Why I love the Red Sea Surprise

Why I love the Red Sea Surprise

October 09, 2019

Ask me my favorite place to dive and without missing a beat my answer is always: The Red Sea.  

There are plenty of reasons tourists flock to the Egyptian Red Sea:  30 meter visibility (100 + feet), guaranteed sunshine, and spectacularly healthy and vibrant coral reefs- but the Red Sea Surprise is what keeps me jumping back in for a 3rd or even 4th dive of the day - everyday.  


Red Sea Whale Shark

The Red Sea Surprise is a completely natural (read no chumming) and unexpected sighting of something super cool, like a giant manta ray feeding in graceful arcs just below the surface as you are doing your safety stop.

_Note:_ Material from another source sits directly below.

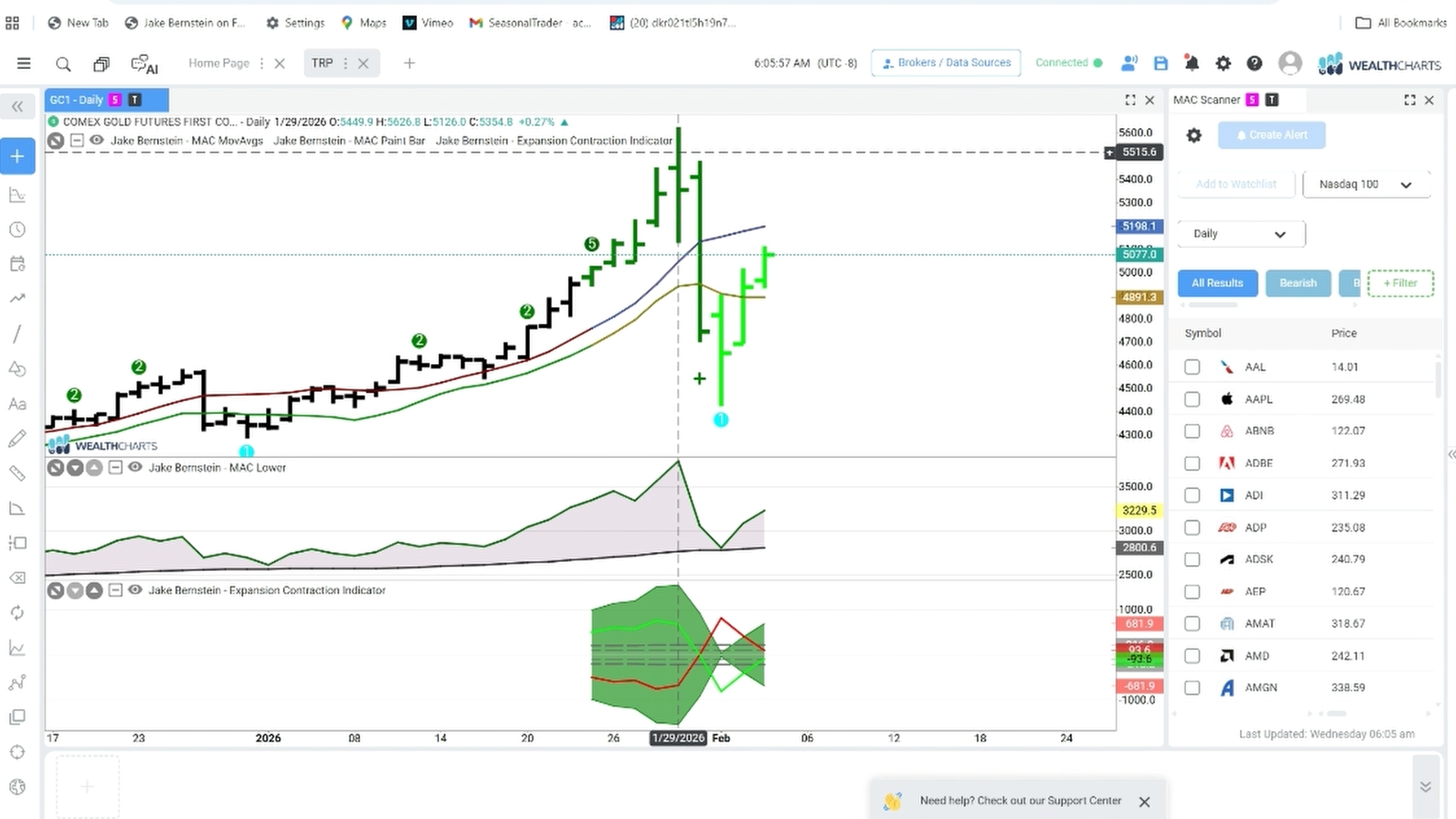The height and width of the screenshot is (819, 1456).
Task: Switch to the Home Page tab
Action: pyautogui.click(x=219, y=64)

It can also be a whale shark sighting when you are looking for nudi branchs. Or, as was the case on my most recent trip- two whale sharks decided to show up and take the stage away from the hammerheads and a huge thresher shark!

The Red Sea Surprise does not have to be humongous to qualify- it just has to be totally unexpected and awesome in it's own right.  For instance, I once turned the corner on Shark Reef to catch a Napolean Wrasse chomping on an octopus.  Slithering tenticles were comically hanging out of its closed mouth by the time I trained my camera on the spectacle. 

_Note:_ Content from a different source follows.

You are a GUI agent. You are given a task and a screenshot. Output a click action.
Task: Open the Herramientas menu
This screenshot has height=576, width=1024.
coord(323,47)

Another time, in Naama Bay, mere meters from the shore I witnessed a mimic octopus doing it's thing right there in front of me and my two dive buddies.  It's long been thought the mimic octopus is not found in the Red Sea - but we know better!  

The Red Sea Surprise can also relate to unusual sea conditions - the Thistlegorm wreck is located in one of the busiest locations in the Gulf of Suez and is normally awash in strong currents and waves. One day, we pulled up to tie up the dive boat and the sea was strangely calm and as still as a millpond.  You could actually see the Thistlegorm's bow - 22 meters down- from the surface of the water clear as day.  We had a few incredible dives under these unusual circumstances and were able to visit both locomotives - that are about 30 meters away from the main wreck on either side of the Thistlegorm and normally not easy to dive. 

The Red Sea offers all kinds of diving from Wrecks & Reefs in the north, to big Pelagic & Shark dives in the middle, to pinnacles and swim-throughs in the south.  Each area has it's cast of regulars and features that you can expect - but don't forget to keep one eye in the blue and the other on the reef so you can catch your own Red Sea Surprise!